暗号通貨の規制見直し進む
7月17日、米国議会下院は、ステーブルコイン規制法案を可決した。採決結果は賛成308票、反対122票だった。同法案は、すでに上院では可決されており、トランプ大統領が署名すれば成立する。
(追記:トランプ米大統領は7月18日、同法「ジーニアス(GENIUS)法案」に署名し、成立した。)
この法案は連邦および州によるステーブルコインの監督義務と、24時間対応での越境送金枠組みの整備を盛り込んだ内容となっている。なお、下院は同日に暗号通貨市場構造法案も可決しており、今後、上院で審議される。
トランプ政権は『暗号資産』推し
暗号通貨は、過去に交換業者の経営破綻やハッキングなどで、信頼を失った局面もあり、普及には苦労してきた。暗号通貨交換業者などは、昨年の大統領選挙や米国議会選挙で、親暗号通貨派の議員への支援に多額の資金を投じ、ロビー活動も活発化させてきた。トランプ大統領や共和党指導部も、選挙資金の提供元として、業界団体の活動を支持してきたという経緯がある。

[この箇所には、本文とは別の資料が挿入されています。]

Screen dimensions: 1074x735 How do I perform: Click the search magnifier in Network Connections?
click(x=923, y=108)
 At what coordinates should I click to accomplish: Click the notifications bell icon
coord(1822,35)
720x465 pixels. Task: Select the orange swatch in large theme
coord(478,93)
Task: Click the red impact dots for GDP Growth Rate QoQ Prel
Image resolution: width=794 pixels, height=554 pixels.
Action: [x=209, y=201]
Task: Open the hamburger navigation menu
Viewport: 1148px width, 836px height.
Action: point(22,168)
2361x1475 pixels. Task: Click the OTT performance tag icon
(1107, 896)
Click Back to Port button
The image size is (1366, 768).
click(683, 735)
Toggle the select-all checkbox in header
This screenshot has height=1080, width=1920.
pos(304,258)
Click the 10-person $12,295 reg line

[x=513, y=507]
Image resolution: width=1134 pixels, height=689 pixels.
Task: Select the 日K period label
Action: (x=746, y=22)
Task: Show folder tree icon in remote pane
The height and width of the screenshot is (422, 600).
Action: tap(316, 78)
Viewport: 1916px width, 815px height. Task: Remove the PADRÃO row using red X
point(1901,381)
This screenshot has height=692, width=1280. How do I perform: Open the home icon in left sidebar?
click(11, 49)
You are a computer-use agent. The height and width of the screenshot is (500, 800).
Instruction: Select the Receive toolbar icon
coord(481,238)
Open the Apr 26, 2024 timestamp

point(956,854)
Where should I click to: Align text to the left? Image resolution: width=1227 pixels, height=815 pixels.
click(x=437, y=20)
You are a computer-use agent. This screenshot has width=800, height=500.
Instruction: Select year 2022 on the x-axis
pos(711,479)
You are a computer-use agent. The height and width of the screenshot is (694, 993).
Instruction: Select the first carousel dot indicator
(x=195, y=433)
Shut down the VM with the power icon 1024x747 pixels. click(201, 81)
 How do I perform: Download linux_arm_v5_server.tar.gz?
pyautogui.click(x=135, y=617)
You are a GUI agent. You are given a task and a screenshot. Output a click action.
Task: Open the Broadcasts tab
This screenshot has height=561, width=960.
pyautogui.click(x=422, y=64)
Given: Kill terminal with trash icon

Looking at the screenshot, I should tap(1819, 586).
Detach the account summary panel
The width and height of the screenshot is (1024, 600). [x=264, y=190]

この法案の成立により、決済の迅速化やコスト削減、2,650億ドル規模のステーブルコイン市場に法的裏付けが与えられるとされている。シティグループは、この市場が2030年までに3.7兆ドル規模に拡大する可能性をレポートした。
SECも規制の見直しに
下院で法案が可決されたことを受けて、米証券取引委員会(SEC)は技術革新を促進するための規制免除措置を検討していると、アトキンスSEC委員長が明らかにした。
具体的には、トークンを使った送金などの取引手法を認める例外措置や、トークン化された証券システムの構築を支援する措置などが含まれるようである。さらに、アトキンス氏は、SECとして暗号資産分野についてのより明確な規則を策定するよう取り組む意向も示した。米大手金融機関の一部には、米国株や未上場企業のトークン化を検討しているところも出てきていると言われている。
アトキンス氏は、「今後の展開を正確に予測するのは難しいが、資産はブロックチェーン上へ移行しつつある」と明確に述べた。
なお、アトキンス委員長は、トランプ大統領によって指名され、規制の厳格化を進めた前任のゲンスラーSEC委員長とは異なり、暗号資産規制の全面的な見直しを進めてきた。
今回のステーブルコイン法案の成立は、米国が暗号資産の中心地となるための重要な一歩であり、この一歩は非常に大きな意味があるだろう。